Außerdem begann der Wandel nach dem Abgang Ben Alis vielversprechend und mit einem klaren Fahrplan: Nach den ersten demokratischen Wahlen zur verfassungsgebenden Versammlung in der Geschichte des Landes im Oktober 2011 einigten sich die Wahlsieger überraschend schnell auf die Bildung einer Koalitionsregierung und auf die Aufteilung der wichtigsten Staatsämter.

Ägypten, das abschreckende Beispiel

Doch ab Oktober 2012 begann der Transformationsprozess zu stagnieren. Auf die für diesen Zeitpunkt angekündigte Verfassung warteten die Tunesier damals vergeblich. Die gesellschaftliche und politische Polarisierung verschärfte sich, insbesondere nach dem kaltblütigen Mord an Oppositionspolitiker Chokri Belaïd.

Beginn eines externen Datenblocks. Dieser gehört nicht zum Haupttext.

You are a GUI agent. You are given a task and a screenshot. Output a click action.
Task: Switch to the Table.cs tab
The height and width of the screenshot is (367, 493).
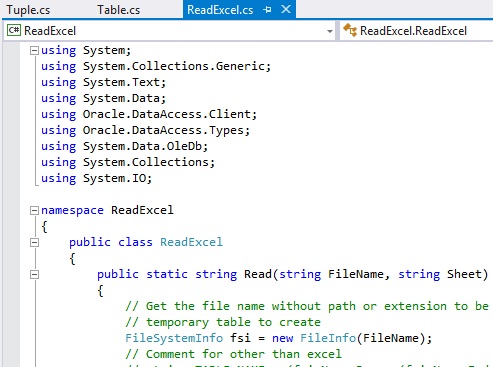(x=119, y=10)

Doch die dramatischen Ereignisse in Ägypten zeigten den postrevolutionären Eliten in Tunesien eindrucksvoll, wohin extreme Polarisierung und ideologische Grabenkämpfe führen können. Dort hat das ägyptische Militär im Juli 2013 den demokratisch gewählten, islamistischen Präsidenten Mohammed Mursi nach tagelangen Massendemonstrationen abgesetzt und die Muslimbruderschaft, die Mutterorganisation des politisches Islams, kurzerhand verboten. Eine fast vollständige Restauration des alten Mubarak-Regimes erfolgte. Seitdem wird das Land von Terrorangriffen regelmäßig erschüttert, die wirtschaftliche und gesellschaftliche Krise verschärft sich und droht das Land unregierbar zu machen.

Lernen aus den Fehlern der Muslimbrüder

Selbstverständlich war es nicht zu erwarten, dass das schwere Erbe der Diktatur ohne heftige, innergesellschaftliche Konfrontation überwunden werden kann. Doch die Art und Weise, mit der die Tunesier die Auseinandersetzung um ein neues Staatsverständnis und ein frei ausgehandeltes Gesellschaftsmodell ausgetragen haben, die war entscheidend.

Die islamistische Ennahda-Bewegung lernte aus den Fehlern der überforderten und realitätsfremdem Muslimbrüder in Ägypten und entschied sich für einen echten, nationalen Dialog. Und so verhielt sie sich im Verfassungsprozess pragmatisch und verzichtete auf islamische Bezüge in der Verfassung.

Dadurch konnten sich alle politischen Kräfte auf die wohl fortschrittlichste Verfassung im Mittleren Osten einigen, die einen Ausgleich zwischen säkularen und religiös orientierten Bürgern garantiert.

Wahl geglückt - jetzt muss Essebsi handeln

Nun warten auf den früheren Regierungschef und neuen Präsidenten Béji Caïd Essebsi und seine säkular-nationalistische Sammelbecken-Bewegung "Nidaa Tounes" große Aufgaben. Nicht nur die Stabilisierung der Sicherheitslage im Lande und die Durchführung von grundlegenden Reformen im Sicherheitssektor sind dringend nötig, sondern auch die Ankurbelung der Wirtschaft, die seit der Beseitigung der Diktatur am Boden liegt.

Damit dies gelingen kann, muss Essebsi, der sich im Wahlkampf auf die Netzwerke des alten Regimes stützte, pragmatische und lösungsorientierte Islamisten effektiv einbinden - vor allem bei der Bekämpfung der tickenden Zeitbombe in Tunesien, der hohen Arbeitslosigkeit.

Sonst besteht die große Gefahr, dass die Jugend Tunesiens den Glauben an die Ziele und Errungenschaften der Revolution verliert - und sich von der neuen, hart erkämpften Ordnung abkoppelt.